### Extrait choisi
J’ai pris le temps. J’ai d’abord quitté mon job. Puis, j’ai décidé de sous-louer mon appartement avec l’accord de ma propriétaire. Si j’étais en train de faire une bêtise, il fallait que je puisse faire machine arrière sans trop de frais. J’ai choisi deux destinations à l’instinct, Berlin et Lisbonne, et j’y ai cherché des colocations sympathiques, pour être bien entourée.

Puis j’ai commencé à me délester du matériel : pour faire de la place au couple qui allait sous-louer mon appartement, je me suis séparée d’une grande partie de mes affaires. Cela m’a fait un bien fou. J’ai laissé le passé s’en aller pour faire de la place au présent. Et j’ai fini par préparer ma valise, en choisissant soigneusement le peu de choses que j’allais pouvoir emmener avec moi : quelques précieux livres qui m’aideraient à surmonter les moments difficiles, trois ou quatre tenues pour affronter tous les temps et deux ou trois petits objets qui m’accompagneraient pour le projet ou juste pour me donner le moral.

Ensuite, il a fallu faire avec le regard inquiet, voire désapprobateur, de vos proches !

“Désapprobateur” c’est sans doute un peu fort. Disons qu’ils étaient dans l’incompréhension et l’inquiétude. Mais j’imagine assez bien que l’on soit inquiet ! On vit dans une société où trouver un travail est compliqué et être en sécurité physique, morale et affective n’est pas toujours donné. Alors quand on quitte un CDI pour quelque chose d’aussi farfelu que “rendre les gens heureux”, les proches se demandent si une fois que cette folie nous aura passé on ne va pas se retrouver sans travail ni salaire. Et puis, on a encore l’idée que lorsqu’on est une femme c’est plus difficile de partir à l’aventure : il peut nous arriver malheur à tous les coins de rue… En réalité, j’ai subi beaucoup plus d’agressions en vivant à Paris qu’en allant parler aux inconnus aux quatre coins de l’Europe et de la France.

Je dirais qu’il faut savoir composer avec ce regard d’incompréhension et d’inquiétude. J’ai d’abord choisi de m’en éloigner dans un premier temps, c’est une des raisons pour lesquelles je ne suis pas restée à Paris pour créer mon projet. Car je ne vais pas vous mentir : moi-même j’étais un peu inquiète alors j’aurais été bien incapable de rassurer mes proches. Je pense que leur inquiétude m’aurait gagnée et j’aurais fini par reprendre “un travail normal”.

Et ensuite, j’ai fait confiance. J’ai la chance d’avoir une famille aimante, je savais que nos désaccords ne nous empêcheraient pas de nous aimer. J’ai continué ma route parce que c’est ce que j’avais à faire et au fil du temps (mais cela a pris du temps), nous avons réussi à nous rejoindre. Pour ce livre qui raconte toute cette aventure et je reçois de ma famille un très grand soutien. Je trouve ça vraiment formidable !

Par ailleurs, j’ai pu compter dès le départ sur des amis qui ont tout de suite compris que ce que je faisais était “juste” pour moi et même pour ceux à qui j’apportais de la joie. J’ai décidé de me tourner vers eux et de n’écouter que leurs voix. Cela m’a nourrie et beaucoup aidée lorsque je doutais.

### Bloc de données

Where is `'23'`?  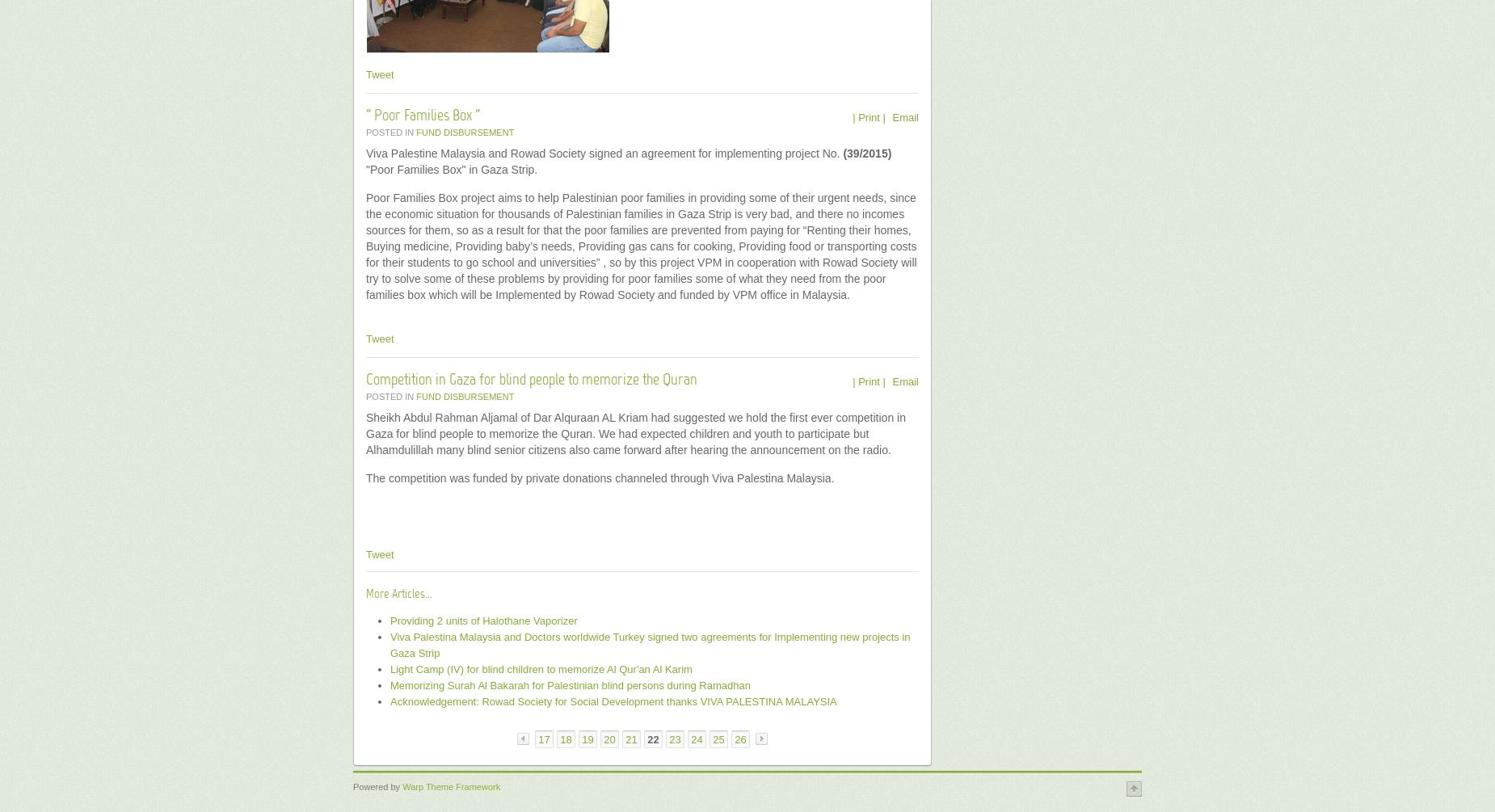
'23' is located at coordinates (675, 738).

### Consigne
D'après l'extrait choisi, quelles sont les deux destinations retenues à l'instinct ? Les données ne servent à rien ici.

### Réponse attendue
Berlin et Lisbonne.